REQUIRED WORK:
Exact copies of all entries are needed. Pictures are to be left out.

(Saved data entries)
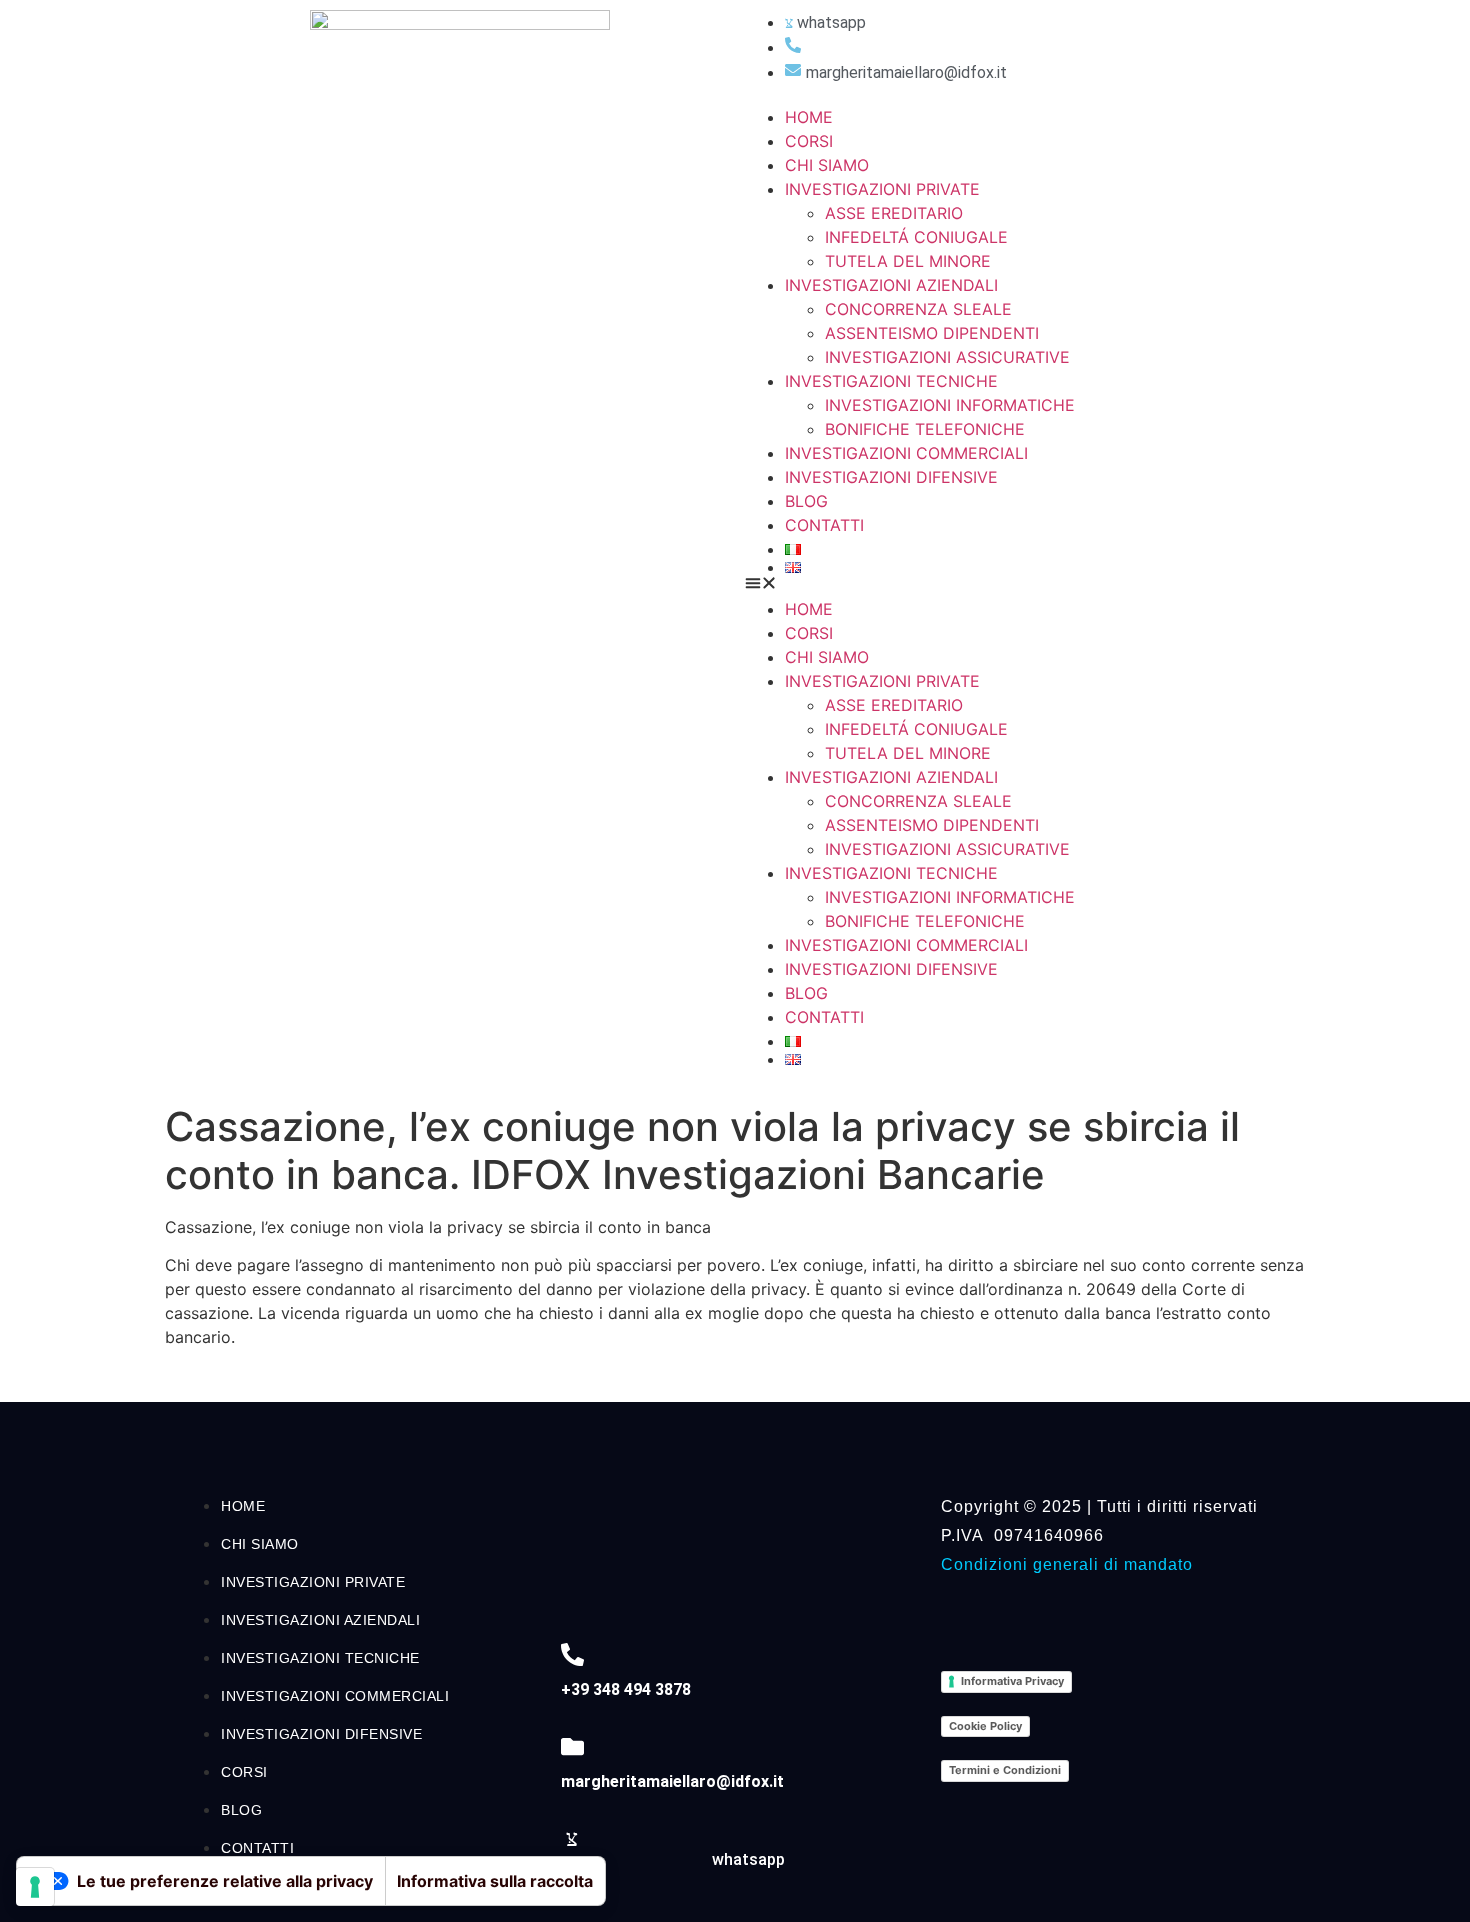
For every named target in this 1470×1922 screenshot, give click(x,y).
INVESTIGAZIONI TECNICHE (891, 381)
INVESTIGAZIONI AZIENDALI (891, 285)
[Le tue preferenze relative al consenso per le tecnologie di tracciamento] (35, 1887)
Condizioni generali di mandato (1067, 1564)
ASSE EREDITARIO (894, 213)
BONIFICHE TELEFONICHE (925, 429)
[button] (1020, 585)
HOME (809, 117)
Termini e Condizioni (1005, 1770)
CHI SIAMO (827, 165)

PROBLEM SOLUTION:
For every named target in this 1470×1922 screenshot, give click(x,y).
INVESTIGAZIONI TECNICHE (891, 381)
INVESTIGAZIONI AZIENDALI (891, 285)
[Le tue preferenze relative al consenso per le tecnologie di tracciamento] (35, 1887)
Condizioni generali di mandato (1067, 1564)
ASSE EREDITARIO (894, 213)
BONIFICHE TELEFONICHE (925, 429)
[button] (1020, 585)
HOME (809, 117)
Termini e Condizioni (1005, 1770)
CHI SIAMO (827, 165)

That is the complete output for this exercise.